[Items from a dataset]

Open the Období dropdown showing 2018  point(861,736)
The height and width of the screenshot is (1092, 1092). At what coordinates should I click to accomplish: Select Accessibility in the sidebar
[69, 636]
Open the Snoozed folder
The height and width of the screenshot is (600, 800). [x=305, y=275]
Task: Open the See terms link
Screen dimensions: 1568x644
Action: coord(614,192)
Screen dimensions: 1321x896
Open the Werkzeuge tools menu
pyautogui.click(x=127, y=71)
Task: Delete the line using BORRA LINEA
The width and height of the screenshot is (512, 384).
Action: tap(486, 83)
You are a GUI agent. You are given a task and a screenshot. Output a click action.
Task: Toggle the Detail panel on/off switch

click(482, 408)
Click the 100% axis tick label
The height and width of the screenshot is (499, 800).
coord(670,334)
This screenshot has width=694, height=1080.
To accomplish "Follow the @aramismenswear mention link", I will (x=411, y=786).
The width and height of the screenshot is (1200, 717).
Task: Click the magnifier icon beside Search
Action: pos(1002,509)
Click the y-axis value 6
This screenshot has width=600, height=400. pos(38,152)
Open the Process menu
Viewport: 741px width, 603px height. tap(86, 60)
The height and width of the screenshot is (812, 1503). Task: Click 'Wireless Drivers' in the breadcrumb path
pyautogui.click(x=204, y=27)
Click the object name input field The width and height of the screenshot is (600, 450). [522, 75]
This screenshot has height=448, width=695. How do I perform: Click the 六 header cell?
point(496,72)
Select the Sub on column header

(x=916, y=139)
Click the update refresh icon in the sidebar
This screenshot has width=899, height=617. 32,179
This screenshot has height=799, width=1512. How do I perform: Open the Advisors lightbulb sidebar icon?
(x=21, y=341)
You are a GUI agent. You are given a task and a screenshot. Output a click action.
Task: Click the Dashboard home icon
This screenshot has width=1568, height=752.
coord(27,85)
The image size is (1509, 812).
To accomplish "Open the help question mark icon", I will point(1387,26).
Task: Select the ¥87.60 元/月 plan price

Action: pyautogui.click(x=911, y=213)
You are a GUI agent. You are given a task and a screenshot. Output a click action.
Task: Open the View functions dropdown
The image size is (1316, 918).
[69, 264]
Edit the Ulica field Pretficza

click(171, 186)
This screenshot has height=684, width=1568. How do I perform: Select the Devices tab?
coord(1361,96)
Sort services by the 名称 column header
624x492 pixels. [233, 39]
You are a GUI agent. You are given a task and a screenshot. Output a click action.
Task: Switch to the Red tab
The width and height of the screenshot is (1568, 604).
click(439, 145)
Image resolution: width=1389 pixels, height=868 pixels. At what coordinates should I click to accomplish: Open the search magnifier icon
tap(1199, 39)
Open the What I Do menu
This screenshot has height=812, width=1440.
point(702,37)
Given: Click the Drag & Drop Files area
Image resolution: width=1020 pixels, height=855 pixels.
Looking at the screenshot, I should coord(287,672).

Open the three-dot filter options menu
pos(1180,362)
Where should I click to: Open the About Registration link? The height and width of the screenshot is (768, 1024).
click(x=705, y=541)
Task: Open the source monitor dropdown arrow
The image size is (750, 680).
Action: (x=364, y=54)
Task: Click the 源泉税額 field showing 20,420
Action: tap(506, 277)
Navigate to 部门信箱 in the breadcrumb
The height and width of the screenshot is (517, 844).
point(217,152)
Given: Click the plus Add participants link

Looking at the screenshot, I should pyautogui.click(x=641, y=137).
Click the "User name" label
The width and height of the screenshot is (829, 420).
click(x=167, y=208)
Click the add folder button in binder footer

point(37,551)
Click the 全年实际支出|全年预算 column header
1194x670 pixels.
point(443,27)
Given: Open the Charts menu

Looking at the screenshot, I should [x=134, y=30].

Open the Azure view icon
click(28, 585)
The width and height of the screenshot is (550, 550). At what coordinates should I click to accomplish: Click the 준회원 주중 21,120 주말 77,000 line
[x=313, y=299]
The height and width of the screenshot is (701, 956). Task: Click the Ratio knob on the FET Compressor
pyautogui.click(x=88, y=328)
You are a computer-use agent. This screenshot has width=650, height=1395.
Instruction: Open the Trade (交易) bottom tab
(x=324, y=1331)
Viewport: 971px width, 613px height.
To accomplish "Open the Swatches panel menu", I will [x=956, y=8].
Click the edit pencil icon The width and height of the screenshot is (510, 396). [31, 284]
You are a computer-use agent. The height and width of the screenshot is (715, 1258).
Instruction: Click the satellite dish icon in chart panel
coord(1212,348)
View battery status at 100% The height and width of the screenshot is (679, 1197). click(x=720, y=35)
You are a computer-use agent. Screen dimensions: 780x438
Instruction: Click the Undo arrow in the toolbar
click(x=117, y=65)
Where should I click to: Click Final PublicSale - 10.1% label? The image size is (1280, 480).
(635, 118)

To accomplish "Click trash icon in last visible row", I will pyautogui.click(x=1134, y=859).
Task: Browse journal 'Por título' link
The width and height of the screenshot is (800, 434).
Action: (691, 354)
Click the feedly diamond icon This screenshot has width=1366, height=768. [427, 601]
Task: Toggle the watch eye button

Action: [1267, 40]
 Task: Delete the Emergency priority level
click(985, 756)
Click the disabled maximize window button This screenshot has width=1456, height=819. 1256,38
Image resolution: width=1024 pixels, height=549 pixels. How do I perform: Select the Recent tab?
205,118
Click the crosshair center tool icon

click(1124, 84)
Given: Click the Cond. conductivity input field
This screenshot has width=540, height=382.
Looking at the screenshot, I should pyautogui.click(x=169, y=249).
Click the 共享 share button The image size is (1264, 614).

What the exercise asks: Look over the records above and copy each line that includes the string "dropdown".

Solution:
Open the Období dropdown showing 2018  point(861,736)
Task: Open the View functions dropdown
Task: Open the source monitor dropdown arrow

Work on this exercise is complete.